Exercise instructions: Report, as a bare number, how many lines of the entries below contain "agent".

Saved entries:
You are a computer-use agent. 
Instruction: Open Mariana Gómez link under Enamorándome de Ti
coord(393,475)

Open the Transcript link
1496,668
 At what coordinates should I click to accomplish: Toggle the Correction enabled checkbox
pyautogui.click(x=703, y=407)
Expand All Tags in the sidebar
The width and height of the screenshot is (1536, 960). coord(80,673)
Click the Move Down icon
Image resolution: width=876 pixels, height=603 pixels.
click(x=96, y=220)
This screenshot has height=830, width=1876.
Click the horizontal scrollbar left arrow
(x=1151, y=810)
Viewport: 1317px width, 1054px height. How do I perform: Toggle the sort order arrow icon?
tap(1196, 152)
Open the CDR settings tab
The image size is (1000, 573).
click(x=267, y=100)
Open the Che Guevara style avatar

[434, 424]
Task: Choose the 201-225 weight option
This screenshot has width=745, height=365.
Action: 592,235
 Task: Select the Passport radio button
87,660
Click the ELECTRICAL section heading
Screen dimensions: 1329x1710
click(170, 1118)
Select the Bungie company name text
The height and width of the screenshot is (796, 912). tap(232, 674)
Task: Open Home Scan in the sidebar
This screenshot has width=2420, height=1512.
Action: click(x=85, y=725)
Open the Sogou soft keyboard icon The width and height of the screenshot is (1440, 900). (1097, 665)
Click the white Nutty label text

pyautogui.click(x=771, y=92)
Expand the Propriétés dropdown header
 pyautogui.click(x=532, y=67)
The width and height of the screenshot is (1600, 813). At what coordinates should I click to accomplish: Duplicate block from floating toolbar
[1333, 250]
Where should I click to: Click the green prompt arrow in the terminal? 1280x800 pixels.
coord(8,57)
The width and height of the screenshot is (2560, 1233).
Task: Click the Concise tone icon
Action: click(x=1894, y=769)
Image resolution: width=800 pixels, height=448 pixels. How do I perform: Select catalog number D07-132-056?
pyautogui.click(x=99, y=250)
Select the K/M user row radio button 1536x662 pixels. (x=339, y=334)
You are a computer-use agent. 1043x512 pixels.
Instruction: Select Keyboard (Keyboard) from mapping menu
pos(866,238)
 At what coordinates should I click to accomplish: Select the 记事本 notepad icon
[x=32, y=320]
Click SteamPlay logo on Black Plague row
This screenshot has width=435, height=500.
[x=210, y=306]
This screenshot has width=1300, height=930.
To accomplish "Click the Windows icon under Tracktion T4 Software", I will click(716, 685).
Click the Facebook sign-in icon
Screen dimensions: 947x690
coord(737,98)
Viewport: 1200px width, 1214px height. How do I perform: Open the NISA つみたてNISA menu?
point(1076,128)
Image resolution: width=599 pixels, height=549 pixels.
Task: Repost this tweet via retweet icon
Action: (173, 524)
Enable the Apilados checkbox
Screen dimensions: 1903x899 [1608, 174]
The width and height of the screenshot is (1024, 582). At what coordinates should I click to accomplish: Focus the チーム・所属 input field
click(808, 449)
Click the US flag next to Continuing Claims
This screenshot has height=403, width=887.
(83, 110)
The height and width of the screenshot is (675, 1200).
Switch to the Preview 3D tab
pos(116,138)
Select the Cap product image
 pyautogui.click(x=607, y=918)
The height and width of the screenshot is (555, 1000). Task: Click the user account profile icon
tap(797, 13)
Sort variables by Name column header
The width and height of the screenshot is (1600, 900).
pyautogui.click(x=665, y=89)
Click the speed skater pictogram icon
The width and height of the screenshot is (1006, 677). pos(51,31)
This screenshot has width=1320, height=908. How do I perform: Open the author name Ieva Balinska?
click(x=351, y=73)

Solution for this problem: 2